Anything thats glued together, not intact and looks like an abomanation is enough to stich my lips together.

This explains why "bulking" has gone straight out the window today.


----------



## YetiMan1436114545 (Dec 7, 2007)

Man:	You sit here, dear.

Wife:	All right.

Man:	Morning!

Waitress:	Morning!

Man:	Well, what've you got?

Waitress:	Well, there's egg and bacon; egg sausage and bacon; egg and spam; egg bacon and spam; egg bacon sausage and spam; spam bacon sausage and spam; spam egg spam spam bacon and spam; spam sausage spam spam bacon spam tomato and spam;

Vikings:	Spam spam spam spam...

Waitress:	...spam spam spam egg and spam; spam spam spam spam spam spam baked beans spam spam spam...

Vikings:	Spam! Lovely spam! Lovely spam!

Waitress:	...or Lobster Thermidor a Crevette with a mornay sauce served in a Provencale manner with shallots and aubergines garnished with truffle pate, brandy and with a fried egg on top and spam.

Wife:	Have you got anything without spam?

Waitress:	Well, there's spam egg sausage and spam, that's not got much spam in it.

Wife:	I don't want ANY spam!

Man:	Why can't she have egg bacon spam and sausage?

Wife:	THAT'S got spam in it!

Man:	Hasn't got as much spam in it as spam egg sausage and spam, has it?

Vikings:	Spam spam spam spam... (Crescendo through next few lines...)

Wife:	Could you do the egg bacon spam and sausage without the spam then?

Waitress:	Urgghh!

Wife:	What do you mean 'Urgghh'? I don't like spam!

Vikings:	Lovely spam! Wonderful spam!

Waitress:	Shut up!

Vikings:	Lovely spam! Wonderful spam!

Waitress:	Shut up! (Vikings stop) Bloody Vikings! You can't have egg bacon spam and sausage without the spam.

Wife:	I don't like spam!

Man:	Sshh, dear, don't cause a fuss. I'll have your spam. I love it. I'm having spam spam spam spam spam spam spam beaked beans spam spam spam and spam!

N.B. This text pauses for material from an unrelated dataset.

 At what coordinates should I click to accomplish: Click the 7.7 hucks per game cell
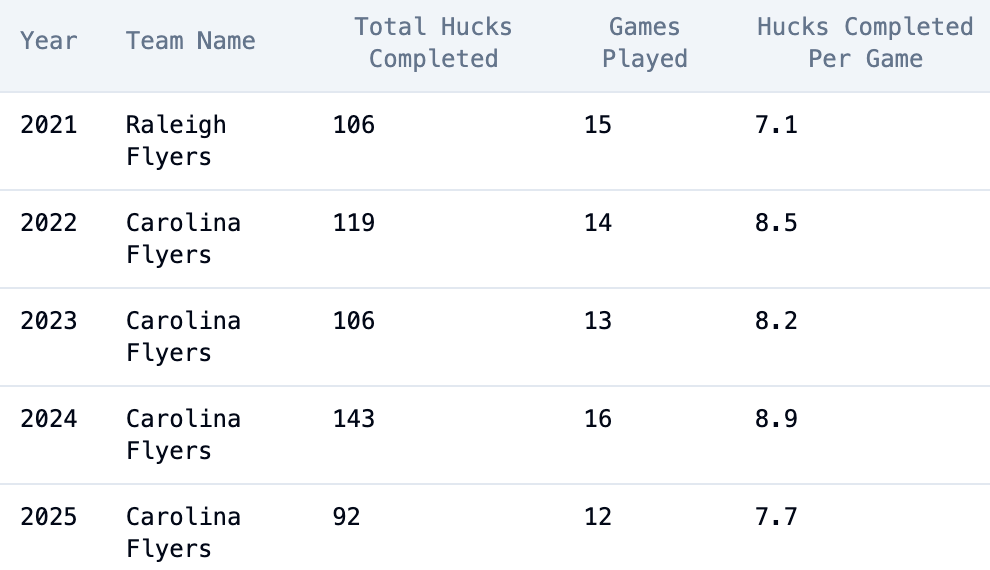776,516
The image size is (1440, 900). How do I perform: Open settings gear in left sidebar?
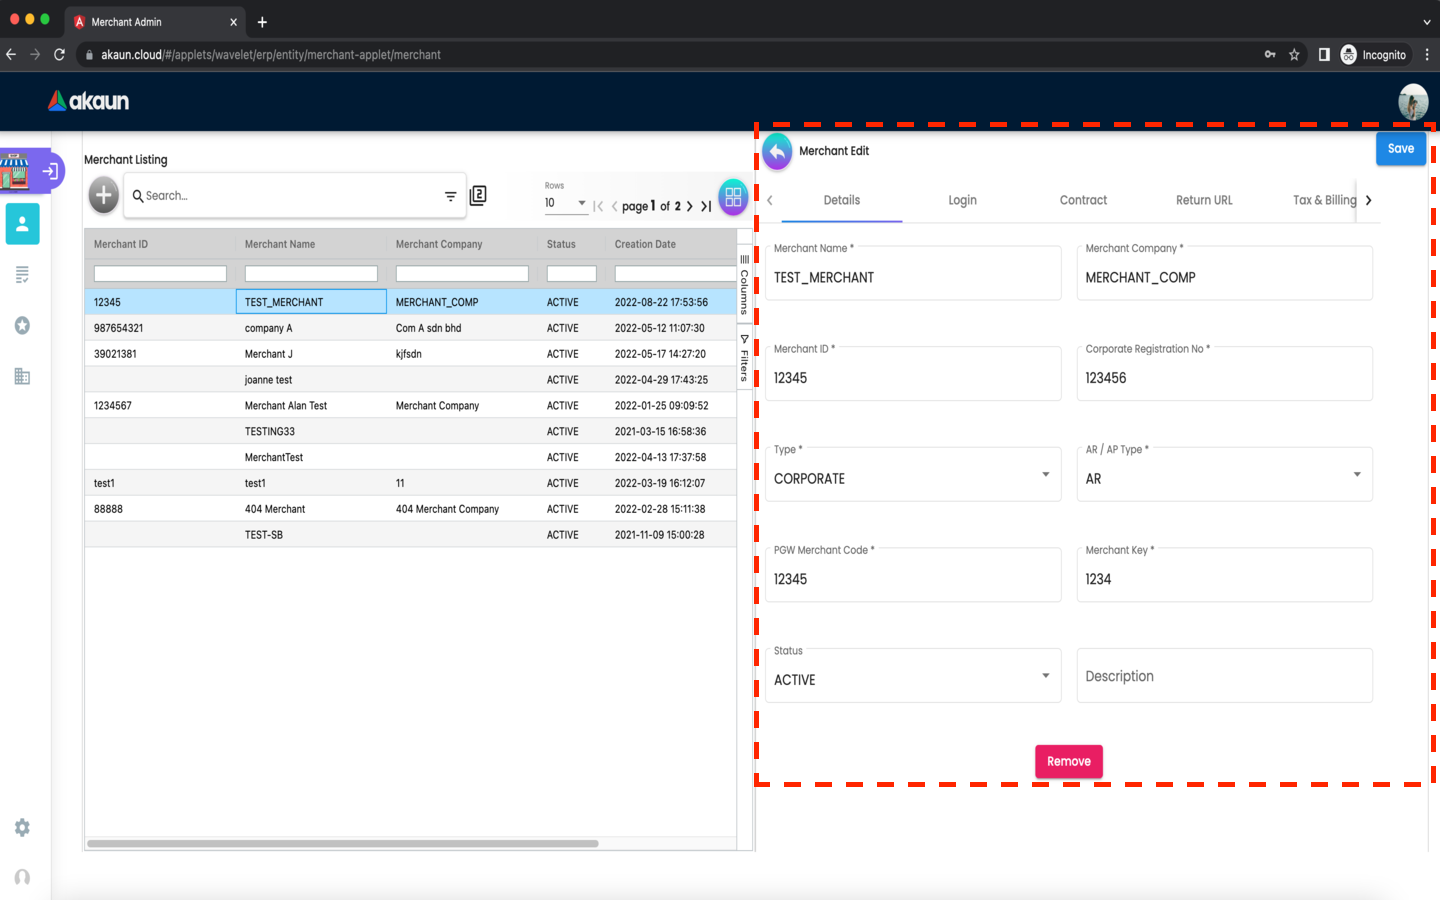[22, 828]
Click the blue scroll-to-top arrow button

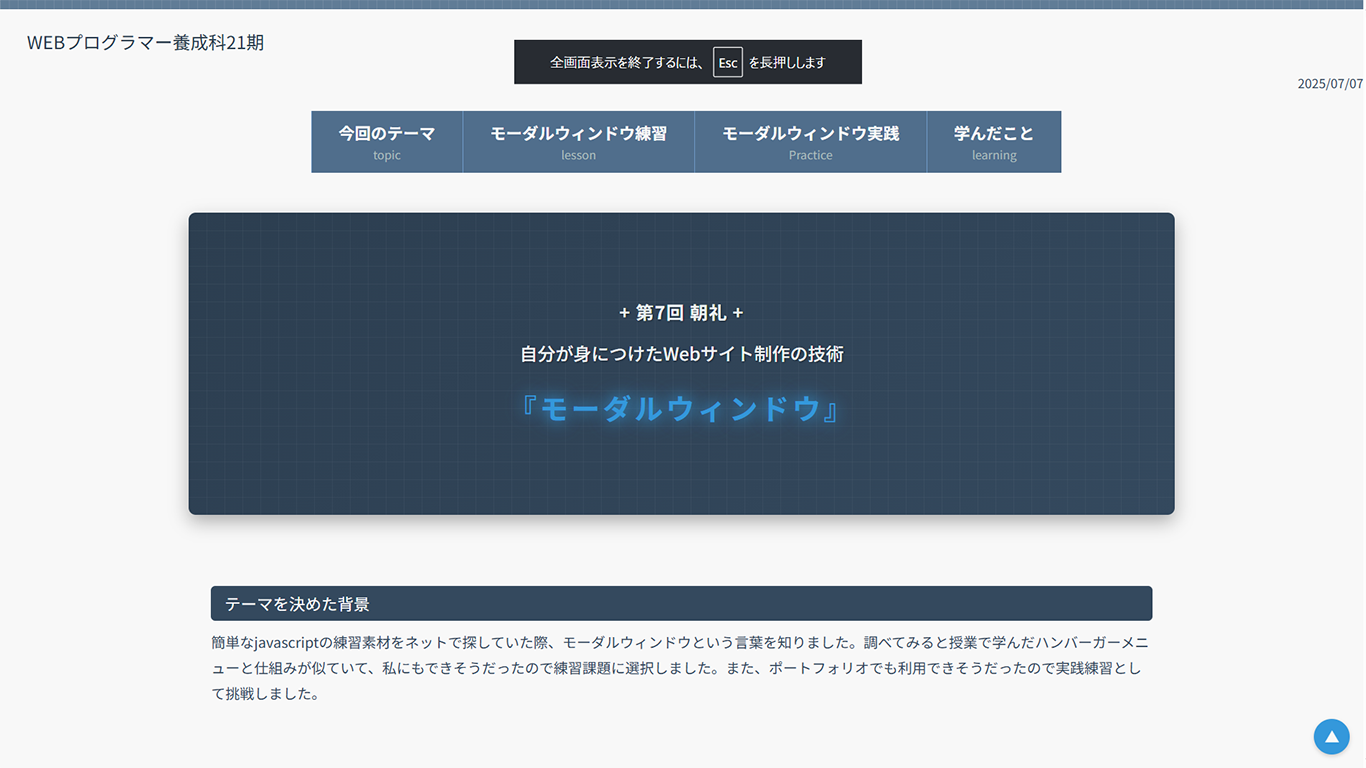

Vikings:	Spam spam spam spam. Lovely spam! Wonderful spam!

Waitress:	Shut up!! Baked beans are off.

Man:	Well could I have her spam instead of the baked beans then?

Waitress:	You mean spam spam spam spam spam spam... (but it is too late and the Vikings drown her words)

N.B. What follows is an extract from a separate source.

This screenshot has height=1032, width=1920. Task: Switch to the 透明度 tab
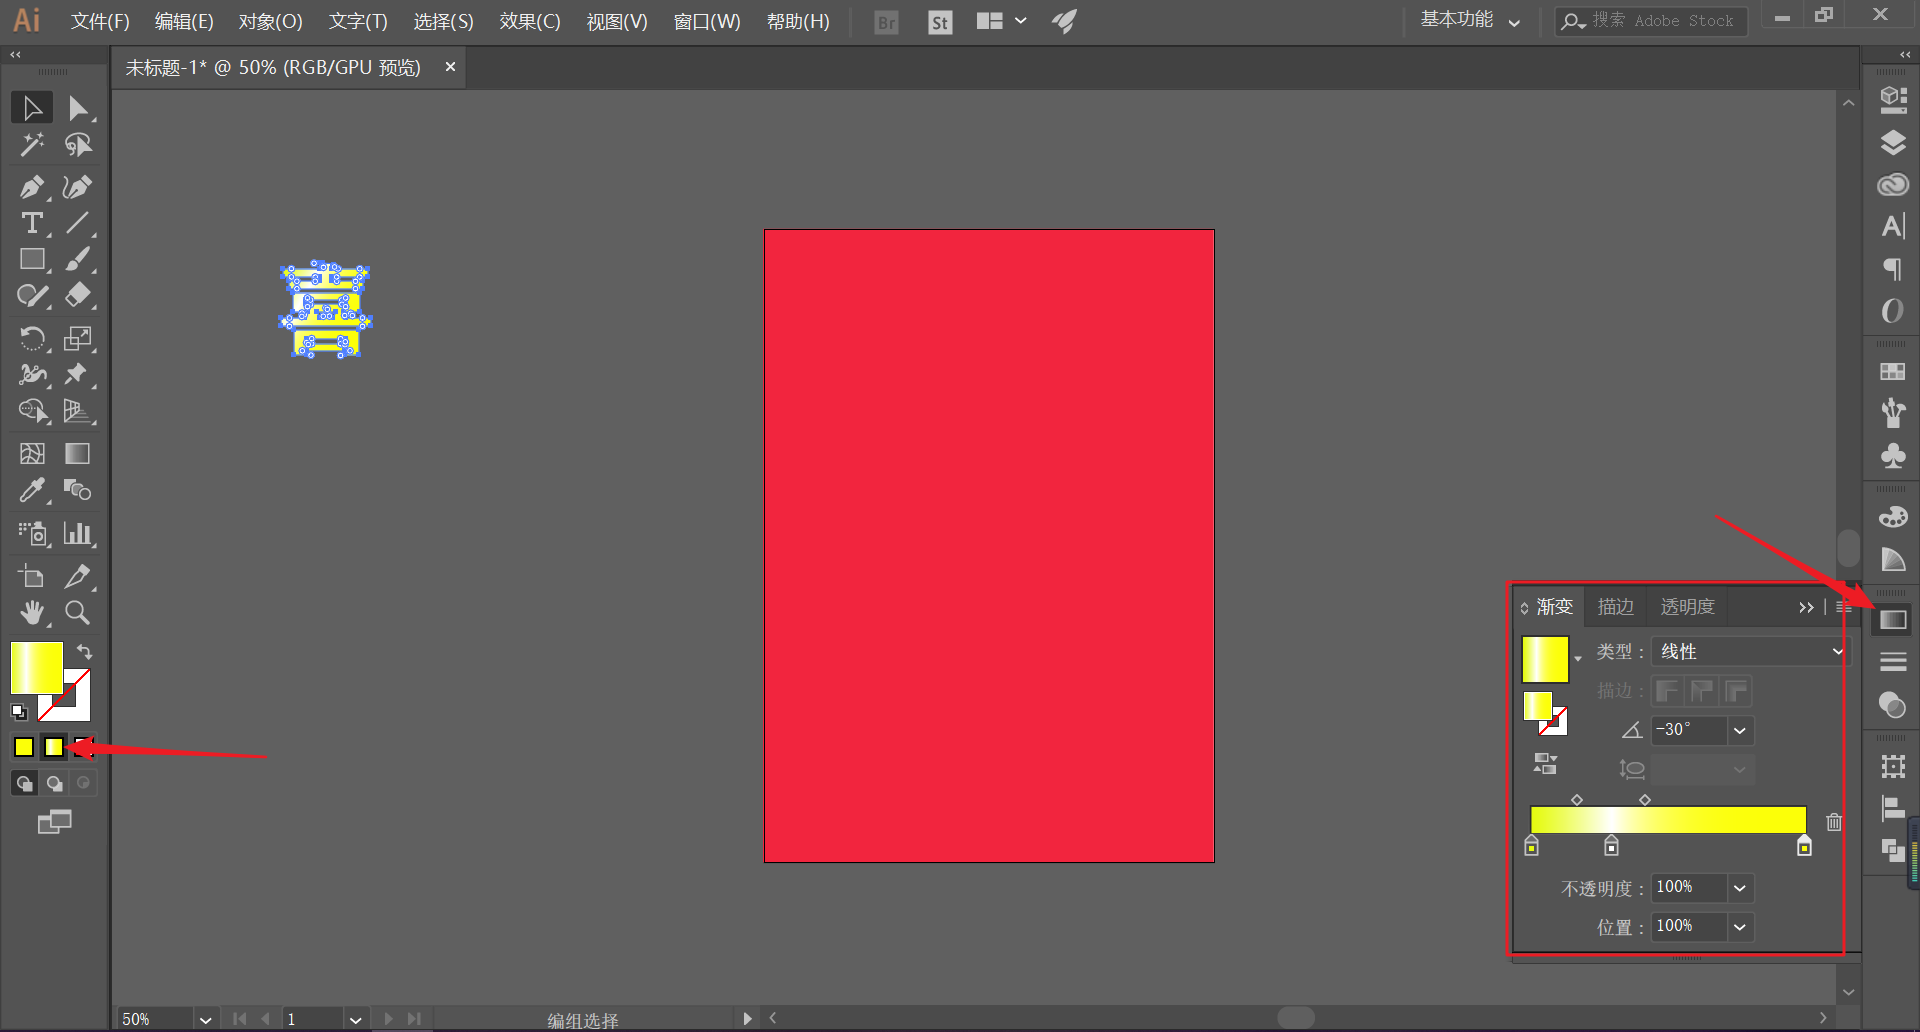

Vikings: (Singing elaborately...) Spam spam spam spam. Lovely spam! Wonderful spam! Spam spa-a-a-a-a-am spam spa-a-a-a-a-am spam. Lovely spam! Lovely spam! Lovely spam! Lovely spam! Lovely spam! Spam spam spam spam!


----------



## thetong6969 (Nov 23, 2008)

don't have it no more i used to have 3 spam n egg muffins every morning

as it was better for me than bacon with me being type1


----------



## Dsahna (May 25, 2009)

.


----------